Not content merely to put words on paper, Brother Gleed spent three years fashioning scale models of the horse-drawn farm implements that figured so prominently in his childhood on the homestead established by his family in a mountain valley near Malad, Idaho.The models are supplemented by a home-made videotape recording in which Brother Gleed, a member of the Malad 5th Ward and patriarch in the Malad Idaho Stake, delivers his reminiscences about his boyhood.

Brother Gleed is the eldest of nine children raised on the farm. His parents, Henry and Emma Thorpe Gleed, homesteaded it in 1905, using horse-drawn farm equipment.
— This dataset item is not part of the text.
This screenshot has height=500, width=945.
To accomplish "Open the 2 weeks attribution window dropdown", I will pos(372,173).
Prepared as a legacy for his children and grandchildren, the models and video presentation are included in a current exhibit on the main level of the Museum of Church History and Art, 45 N. West Temple, Salt Lake City. Titled "My Father's Dream, a Family History of an Idaho Homestead," the exhibit is on display until Sept. 12.
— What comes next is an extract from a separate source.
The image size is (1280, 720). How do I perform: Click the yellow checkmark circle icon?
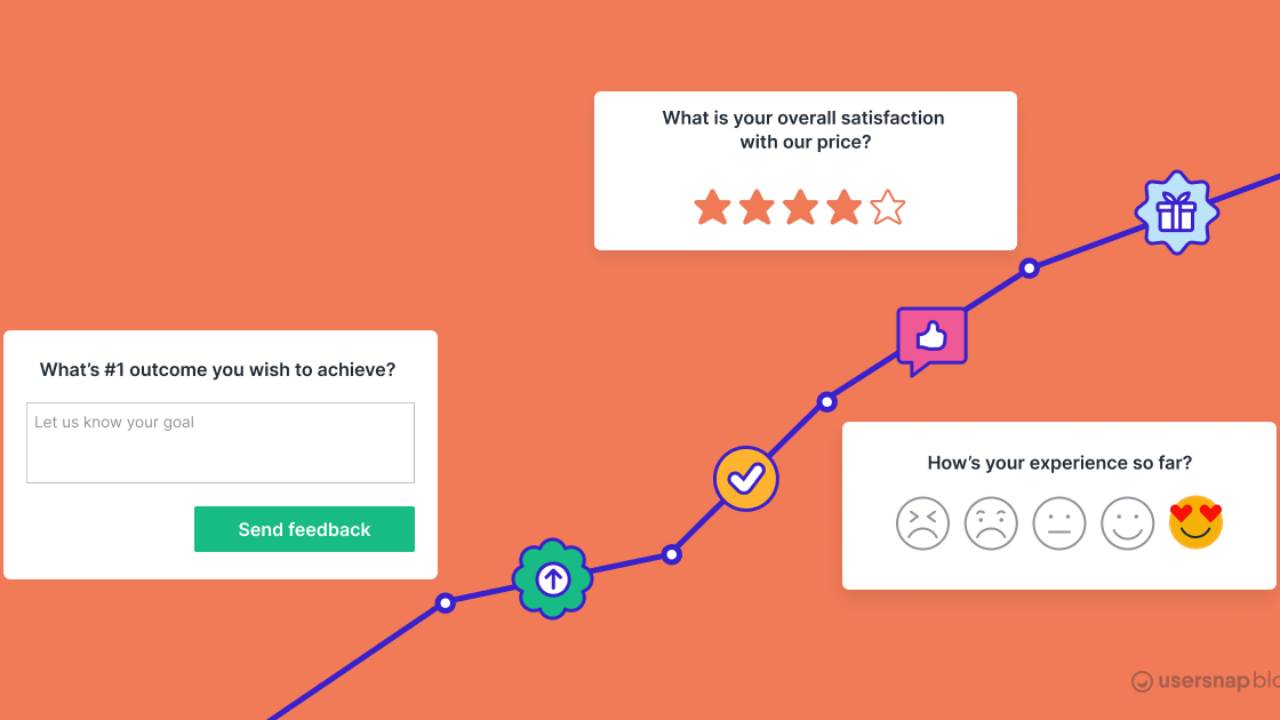746,478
In his introduction, Brother Gleed says, "On this, the centennial year of the creation of the state of Idaho [the tape was made in 1990T, I would like to present to you a video tape which I have dedicated to the memory of my parents."

Brother Gleed then relates the circumstances of establishing a home in the Idaho wilderness: "On a new homestead, everything needed to be done at once. Dad was married in 1905, and I was born in 1906. Dad had a new family, and he needed a home for them. He solved that problem by going to New Canyon and getting our logs, and with the help of his brothers John and William, he built a one-room log cabin."

That cabin is among the models Brother Gleed fashioned which are on exhibit, meticulously furnished and detailed, even including a stack of poles and a sawhorse in the yard.

The other models show similarly painstaking craftsmanship. They include a steam engine (not the railroad variety, but the kind used to power farm implements), a row grain drill used for planting, a threshing machine for separating grain from chaff, a header and header bed for harvesting grain, hay rake, hay wagon, horse-drawn plow and a wood-toothed harrow for smoothing a field after plowing.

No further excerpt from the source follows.